───── DATA EXTRACT ─────

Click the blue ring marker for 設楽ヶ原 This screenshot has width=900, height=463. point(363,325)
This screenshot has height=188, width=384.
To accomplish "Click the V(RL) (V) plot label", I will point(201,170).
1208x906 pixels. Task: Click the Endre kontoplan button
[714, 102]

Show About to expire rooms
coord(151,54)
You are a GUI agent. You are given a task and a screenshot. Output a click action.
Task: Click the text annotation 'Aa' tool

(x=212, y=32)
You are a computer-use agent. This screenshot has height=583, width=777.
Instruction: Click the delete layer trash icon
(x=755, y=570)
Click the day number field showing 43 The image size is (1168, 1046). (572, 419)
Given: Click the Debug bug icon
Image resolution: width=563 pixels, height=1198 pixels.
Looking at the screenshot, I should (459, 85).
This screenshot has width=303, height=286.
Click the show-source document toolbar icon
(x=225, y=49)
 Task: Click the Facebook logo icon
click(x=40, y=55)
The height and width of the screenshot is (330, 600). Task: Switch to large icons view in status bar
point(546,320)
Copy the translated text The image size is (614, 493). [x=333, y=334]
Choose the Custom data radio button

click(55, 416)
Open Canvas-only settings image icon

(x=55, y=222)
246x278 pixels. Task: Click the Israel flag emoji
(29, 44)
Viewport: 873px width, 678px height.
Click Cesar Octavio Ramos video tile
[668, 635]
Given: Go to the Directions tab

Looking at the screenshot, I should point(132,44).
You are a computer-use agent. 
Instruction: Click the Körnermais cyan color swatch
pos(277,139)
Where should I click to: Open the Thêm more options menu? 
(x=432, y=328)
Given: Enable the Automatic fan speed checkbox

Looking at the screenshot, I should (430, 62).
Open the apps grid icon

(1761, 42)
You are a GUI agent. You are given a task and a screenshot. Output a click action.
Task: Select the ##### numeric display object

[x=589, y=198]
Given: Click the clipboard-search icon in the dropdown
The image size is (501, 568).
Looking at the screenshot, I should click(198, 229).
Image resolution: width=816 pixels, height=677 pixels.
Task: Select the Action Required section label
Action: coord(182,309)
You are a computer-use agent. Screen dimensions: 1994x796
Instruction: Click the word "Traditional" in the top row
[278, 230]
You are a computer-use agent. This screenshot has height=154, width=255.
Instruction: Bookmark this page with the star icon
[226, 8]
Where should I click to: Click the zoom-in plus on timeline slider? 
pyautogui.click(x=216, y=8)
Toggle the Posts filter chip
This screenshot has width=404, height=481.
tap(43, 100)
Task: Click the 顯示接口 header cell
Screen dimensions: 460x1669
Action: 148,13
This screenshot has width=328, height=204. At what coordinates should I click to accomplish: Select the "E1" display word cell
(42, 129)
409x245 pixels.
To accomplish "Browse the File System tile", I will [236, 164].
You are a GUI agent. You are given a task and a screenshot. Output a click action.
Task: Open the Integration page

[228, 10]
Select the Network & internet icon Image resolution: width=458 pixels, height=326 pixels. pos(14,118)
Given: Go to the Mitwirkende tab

─────

- WHAT TO WORK ON
Go through the data and gather every line that holds "agent".

- ANSWER SPACE
You are a GUI agent. You are given a task and a screenshot. Output a click action.
You are a computer-use agent. This screenshot has height=583, width=777.
You are a computer-use agent. 
You are a GUI agent. You are given a task and a screenshot. Output a click action.
You are a computer-use agent. Screen dimensions: 1994x796
You are a computer-use agent. This screenshot has height=154, width=255.
You are a GUI agent. You are given a task and a screenshot. Output a click action.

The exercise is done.